Medien : "Der Mensch lebt nicht vom Brot allein": Wenn weniger einfach mehr ist

Alexander Zeller

Mit dem Ende der Passionszeit neigt sich im Christentum auch die Fastenzeit dem Ende zu; Anlass genug für die themensensiblen Redakteure von Arte, am heutigen Gründonnerstag den Themenabend unter das Motto "Der Mensch lebt nicht vom Brot allein" zu stellen.

Eine neunzigminütige, äußerst einfühlsame Dokumentation widmet sich dabei um 21 Uhr 40 Uhr dem Fasten, jenem "Weniger, das ein Mehr ist", wie es in dem vom Sender selbst produzierten Film mit dem Titel "Fasten - Zeit zur Besinnung" heißt. Die beiden Autoren Myriam Tonelotto und Isy Morgensztern haben dafür die drei großen monotheistischen Religionen dahingehend hinterfragt, wie sie mit den ihnen eigenen Geboten und Aufforderungen zum Verzicht umgehen.

Herausgekommen ist ein leiser, unaufdringlicher und auch sehr langsamer Dokumentarfilm, der es verstanden hat, den Geist des freiwilligen Verzichts in den verschiedenen Kulturen einzufangen. Denn in dem reduzierten Tempo der Bilder spiegelt sich, dass nicht der Hunger die größte Herausforderung für die Fastenden darstellt, sondern die Zeit, die es gilt wider die leiblichen Bedürfnisse zur eigenen Einkehr zu verwenden. Dabei wurden auch einige äußerst abseitige Wege beschritten, um sich den fastenden Menschen zu nähern. Der Film beobachtet zum Beispiel alte Frauen in einem windschiefen kalabresischen Dorf, wie sie vor Beginn der Fastenzeit mit endloser Geduld für ein letztes Festmahl einen riesigen Berg Nudeln rollen; in Israel werden die tradierten und hierzulande weitgehend unbekannten Rituale von aus Marokko stammenden sephardischen Juden gezeigt. Für das Fasten im Islam wurde ein Mädchen aus einer Pariser Vorstadt durch den Monat Ramadan begleitet.
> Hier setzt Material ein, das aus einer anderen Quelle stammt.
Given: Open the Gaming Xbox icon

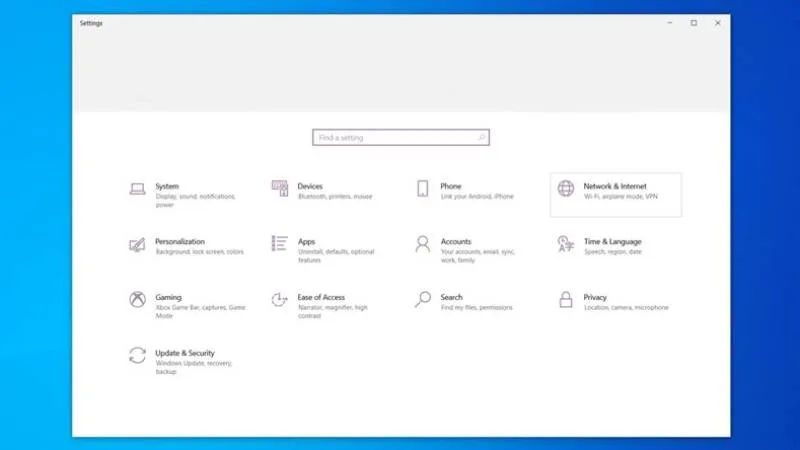Looking at the screenshot, I should tap(137, 299).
Unterbrochen werden die Dokumentationen mit Porträts von historischen Personen, die sich dem Nahrungsverzicht exzessiv hingegen haben. Ein Religionswissenschaftler schildert dazu mit ruhiger Stimme den Lebens- und Leidensweg der "untröstlich Fastenden", während ihn die Kamera auf langen Spaziergängen zeigt.

Eingerahmt wird dieser stille Beitrag des Themenabends um 20 Uhr 45 von der österreichischen Dokumentation "Gott essen", einem religionsgeschichtlichem Exkurs vom Opferkult zum Abendmahl, und um 23 Uhr 05 von einem Film, dessen bis zur Dekadenz reichende Opulenz die Fastenzeit mit einem Donnerschlag zusammensacken lässt: Peter Greenaways "Der Koch, der Dieb, seine Frau und ihr Liebhaber."